Hong Kong shines on the Economist top 100 MBA list
Rightly or wrongly, the ranks of different MBA courses weigh heavily when students decide which business school to apply to. It is also a big deal for universities to get onto – or drop out of – the top 100.

Rightly or wrongly, the ranks of different MBA courses weigh heavily when students decide which business school to apply to. It is also a big deal for universities to get onto – or drop out of – the top 100.
The Economist’s 2014 ranking of the top 100 MBA courses starts with a solid list of US universities. In the top 20 there are only five MBA courses from Europe – three from France and one each from Spain and Britain.

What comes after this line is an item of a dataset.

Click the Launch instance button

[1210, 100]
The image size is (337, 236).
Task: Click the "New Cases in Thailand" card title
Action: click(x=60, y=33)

The methodology takes into account both hard data and students’ more subjective marks of a school’s performance. It focuses on new career opportunities and personal development and educational experience, which both weigh 35 per cent. The rest is made up by a rise in salary, at 20 per cent, and networking potential, at 10 per cent.
The unbeatable University of Chicago Booth School of Business has kept the top spot for a second year, something which surely benefits admissions to its Hong Kong campus by association.
Booth beat heavyweights Harvard, Berkeley, Stanford and Columbia at their own game. The big four were relegated to sixth, seventh, ninth and tenth, with the equally famous Wharton School in eleventh place.